2. The sensor of claim 1, further comprising: a VS-IDE structure, wherein the substrate is a kind of insulation material with a certain strength and stiffness to support the electrode and guarding layer, a hole is drilled on substrate for the purpose to lead the driving electrode and sensing electrode to the reverse side of the substrate.

3. (canceled)

Description

BRIEF DESCRIPTION OF THE DRAWINGS

[0025] FIG. 1 is a schematic diagram of the invented VS-IDE capacitive sensor.

[0026] FIG. 2 is a schematic of experimental system for capacitance measurement

[0027] FIG. 3 shows electrode arrangement and the sign of the key parameters of VS-IDE capacitive sensor.

[0028] FIG. 4 is a cross section diagram of the capacitive proximity sensor with a single unit.

[0029] FIG. 5 shows capacitance value versus thickness of test samples for proximity interdigitated sensor with a single unit, whose metallization ratio is 0.5 and a vary unit width C.

[0030] FIG. 6 shows relative capacitance value versus thickness of test samples for proximity interdigitated sensor with a single unit, whose metallization ratio is 0.5 and a vary unit width C.

[0031] FIG. 7 shows penetration depth curves for capacitive proximity interdigitated sensors with different unit widths.

[0032] FIG. 8 shows the cross-sectional drawing of the specimen under test.

[0033] FIG. 9 shows installation diagram of the VS-IDE sensor and the thickness gradually changed MUT.

[0034] FIG. 10 shows electric field line distributions. 10a, electric field line distribution for ES-IDE sensors; 10b, electric field line distribution for VS-IDE sensor with metallization ratio 0.5; 10c, electric field line distribution for VS-IDE sensor with metallization ratio 0.6; 10d, Electric field line distribution for VS-IDE sensor with metallization ratio 0.7.

[0035] FIG. 11 shows Comparison of the signal strength between the VS-IDE sensors and ES-IDE sensor.
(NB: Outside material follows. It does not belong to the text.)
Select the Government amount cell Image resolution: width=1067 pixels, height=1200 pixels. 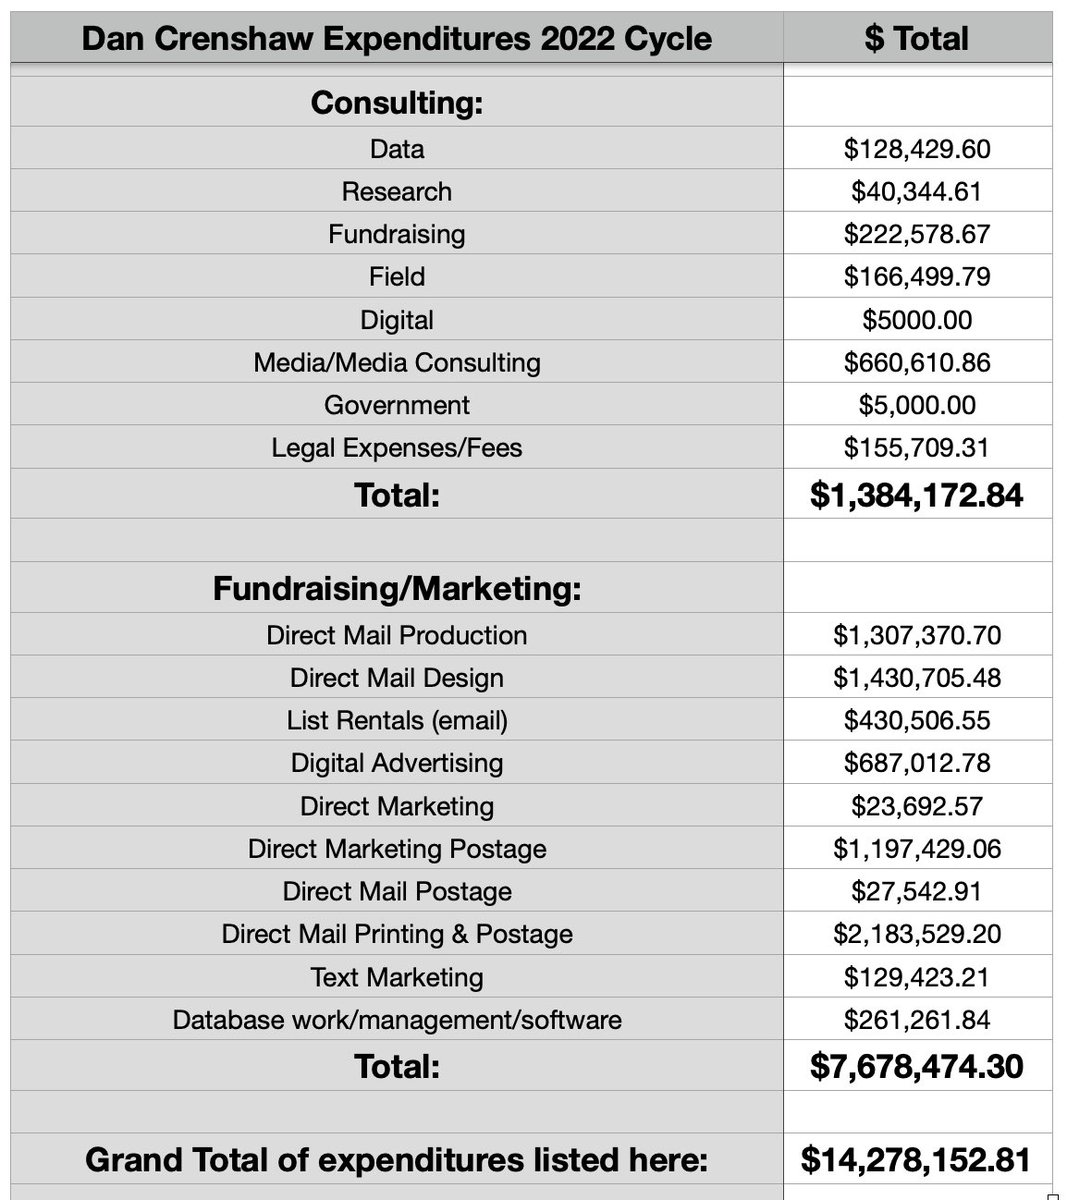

[0036] As shown in the figures above, the following numbers refer to one or more components, respectively: 1. A driving electrode; 2. a sensing electrode; 3. a substrate; 4. a guarding layer; 5. a lead connector; 6. a thickness gradually changed testing specimen; 7. an impedance analyzer; 8. a VS-IDE sensor.
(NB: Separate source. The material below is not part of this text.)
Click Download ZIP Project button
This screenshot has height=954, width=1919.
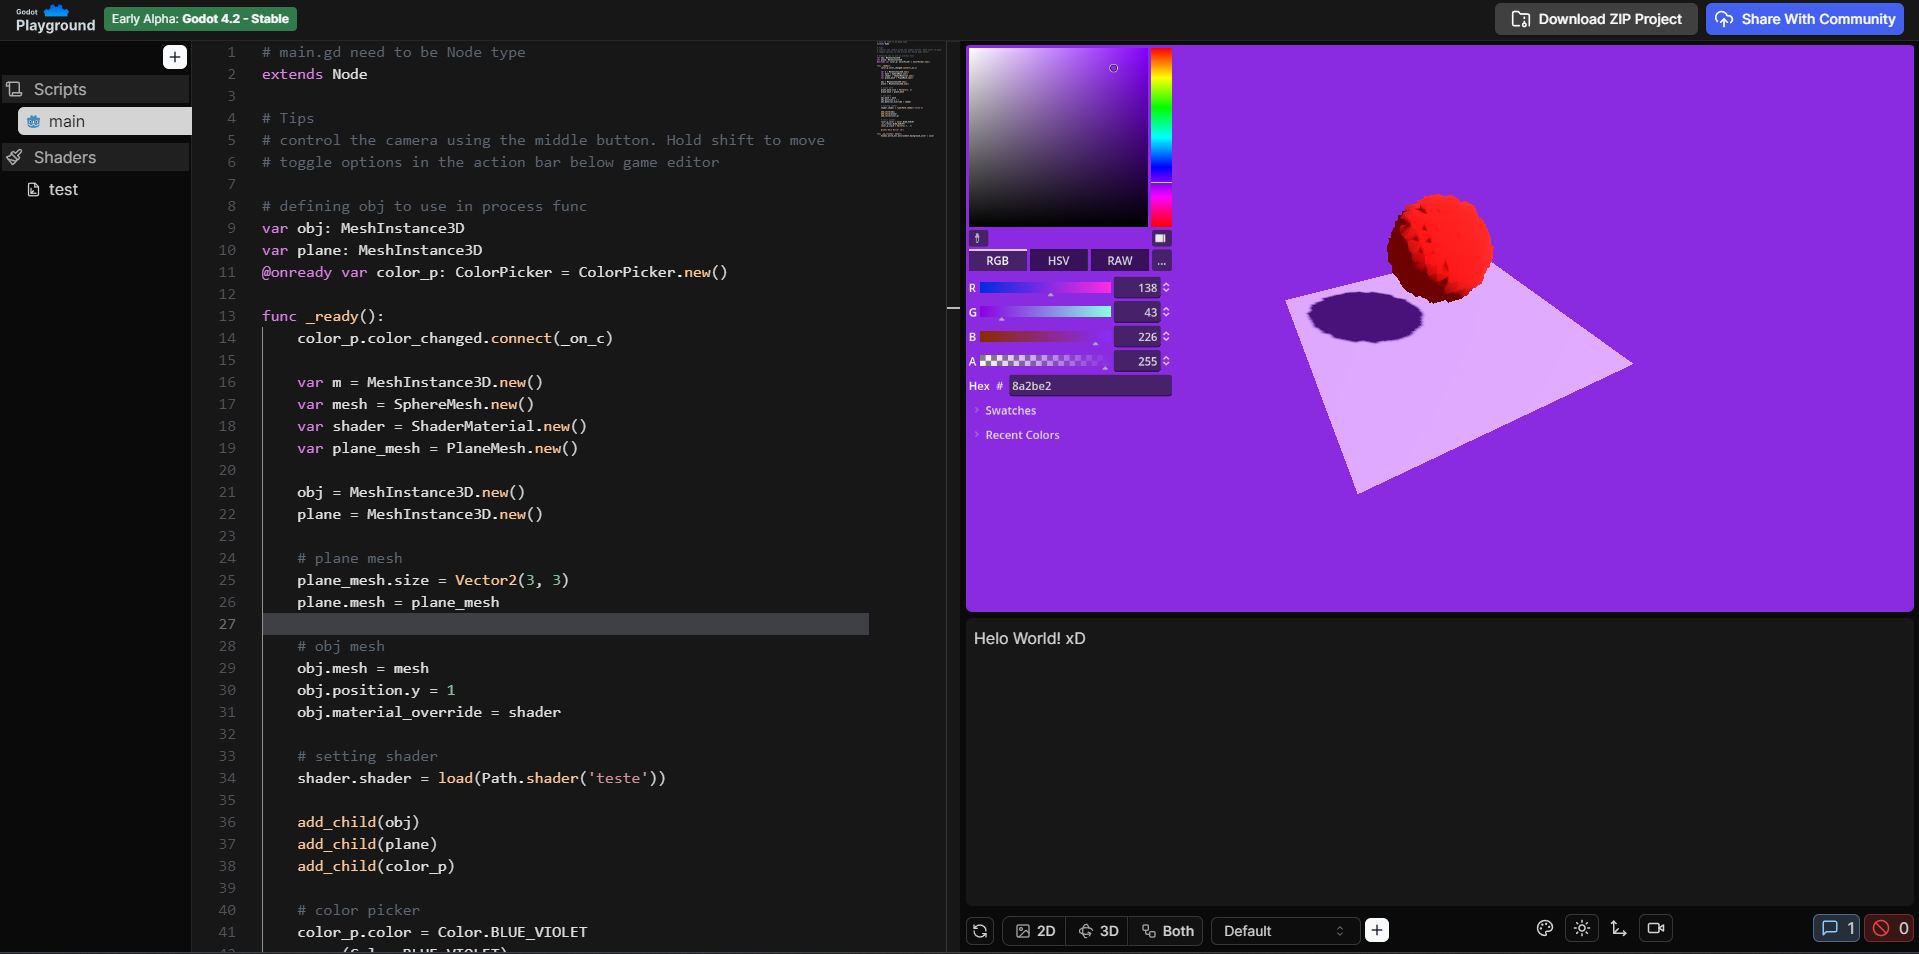(x=1596, y=19)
DETAILED DESCRIPTION OF THE PREFERRED EMBODIMENTS

[0037] The design of a VS-IDE capacitive proximity sensor is further described below with reference to FIGS. 1 to 11.

[0038] Based on the fringing effect of the electric field, a novel capacitive sensor with variable spacing electrode structure is designed and used to evaluate the dielectric properties of the polymer materials with thickness decreases gradually structure.

[0039] A novel capacitive proximity interdigitated sensor may include VS-IDE structure is shown in FIG. 1, which including driving electrode (1), sensing electrode (2), substrate (3), guarding electrode (4), and lead connector (5). The driving electrode (1) and the sensing electrode (2) are deposited on a PMMA (polymethyl methacrylate) substrate (3), while the guarding electrode (4) is deposited on the opposite side of the substrate to protect the sensor out of the influence of surround. The lead connector (5) is welded on the guarding plane to provide a reliable connect for the sensor and testing equipment.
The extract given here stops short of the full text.